DATASET RECORDS
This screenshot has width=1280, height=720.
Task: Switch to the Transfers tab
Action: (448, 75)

...

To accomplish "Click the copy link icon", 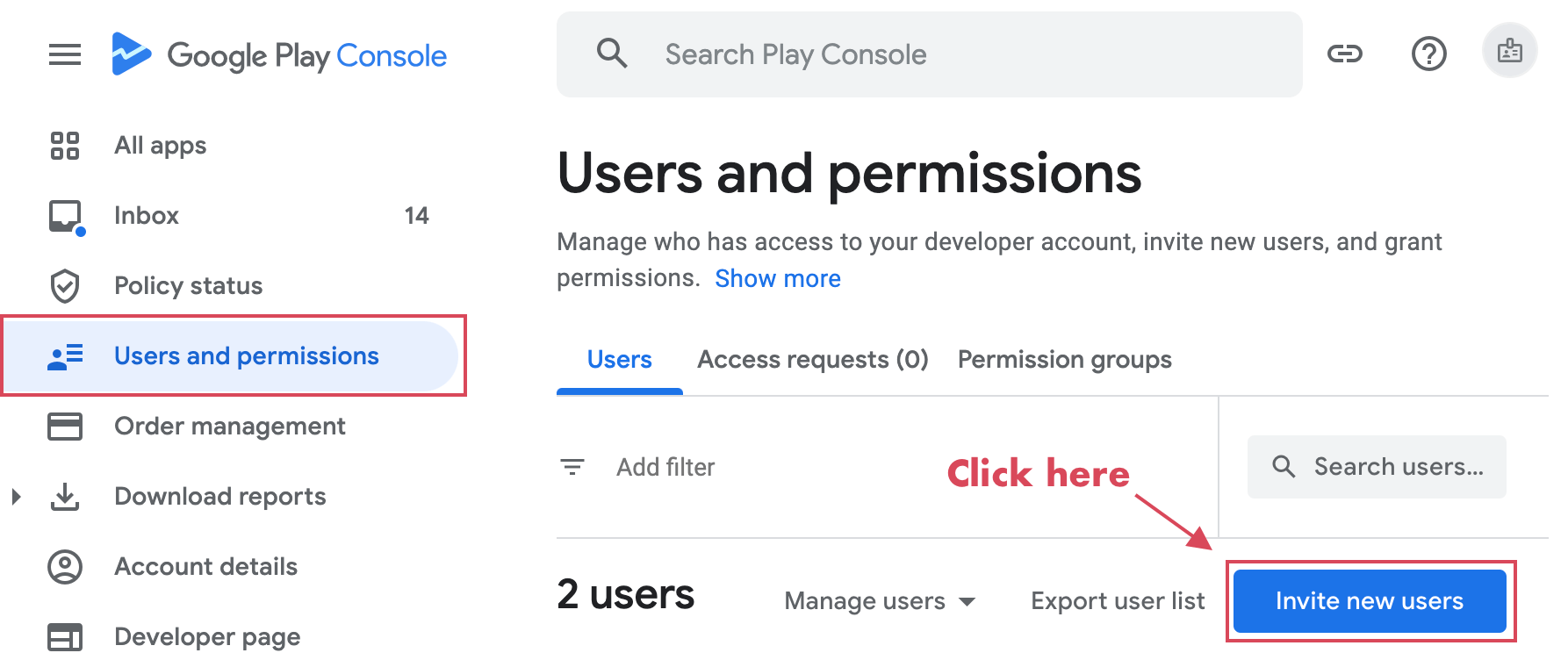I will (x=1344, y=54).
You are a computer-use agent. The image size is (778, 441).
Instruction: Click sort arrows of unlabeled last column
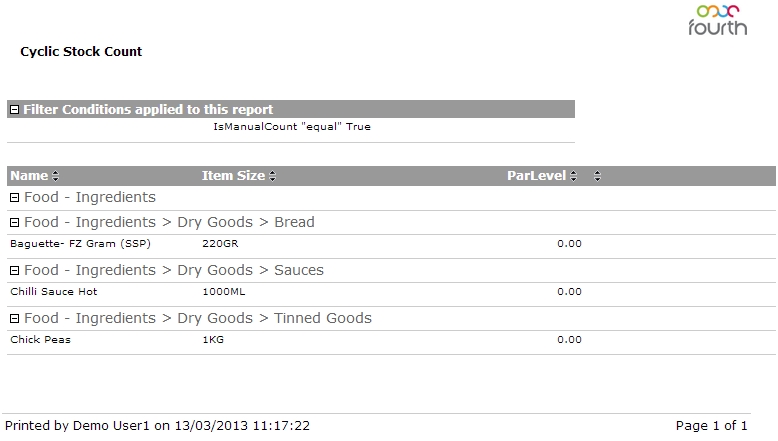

---

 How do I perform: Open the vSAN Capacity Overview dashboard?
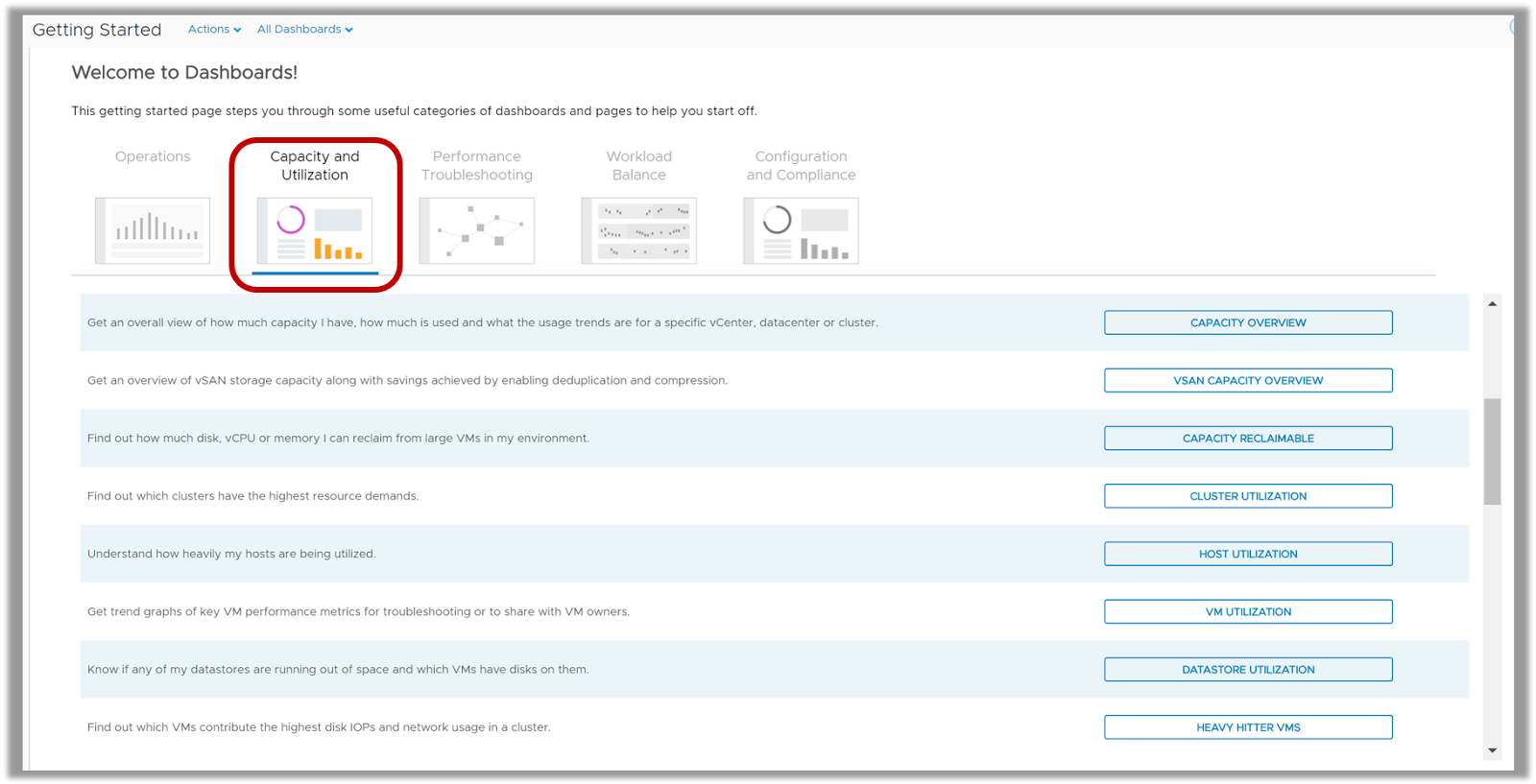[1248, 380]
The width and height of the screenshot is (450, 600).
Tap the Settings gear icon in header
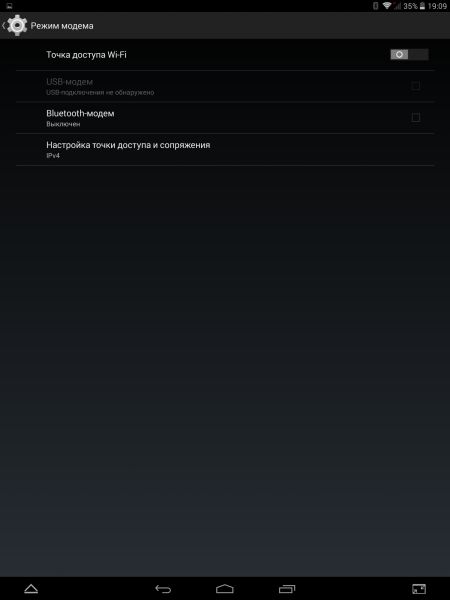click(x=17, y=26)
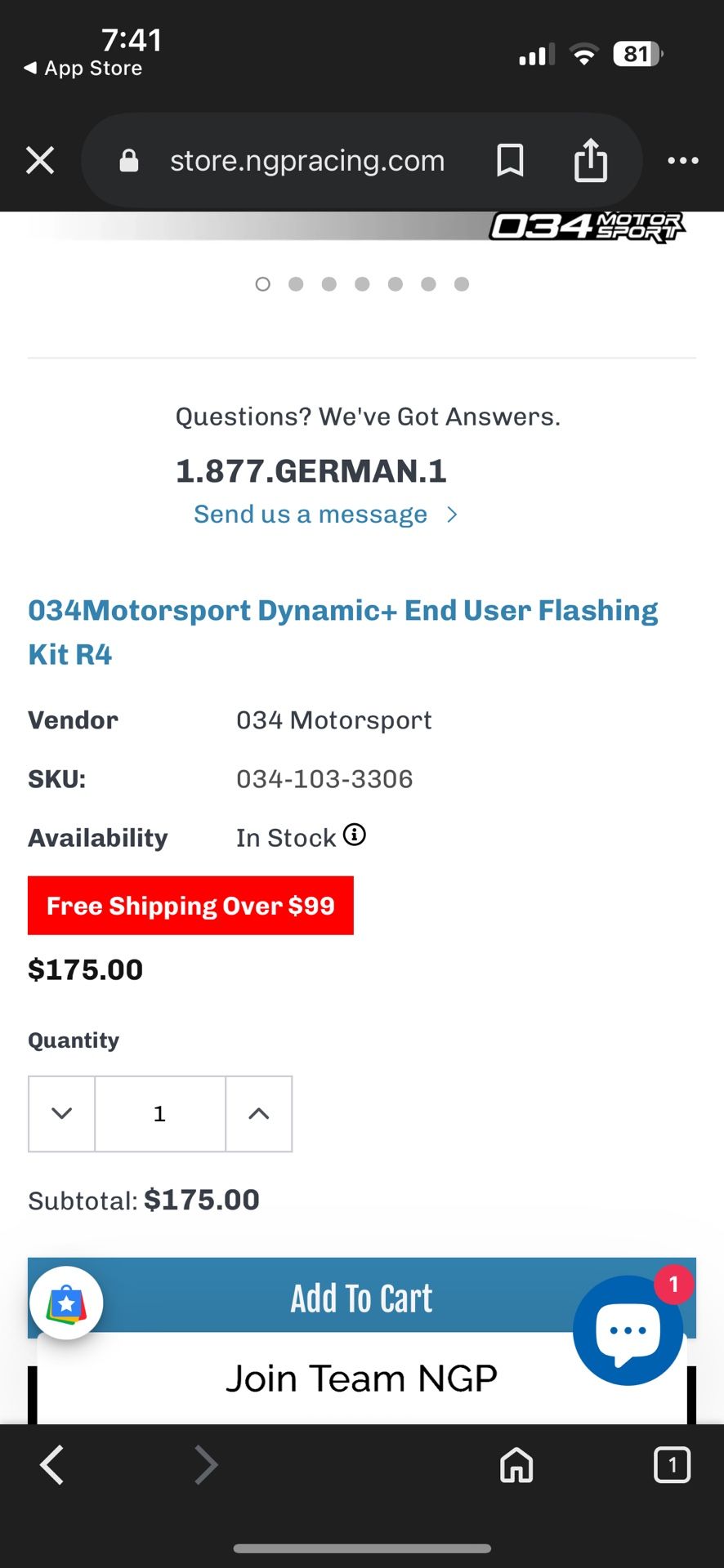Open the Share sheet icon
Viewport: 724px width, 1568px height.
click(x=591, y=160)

WHAT YOU ARE ASKED TO DO
Rewrite the lines from the one with "This screenshot has width=1280, height=720." to the one with "Action: (448, 75)", substituting "Payments" for "Transfers" and leaving everything else unchanged.

THE RESULT
This screenshot has width=1280, height=720.
Task: Switch to the Payments tab
Action: (448, 75)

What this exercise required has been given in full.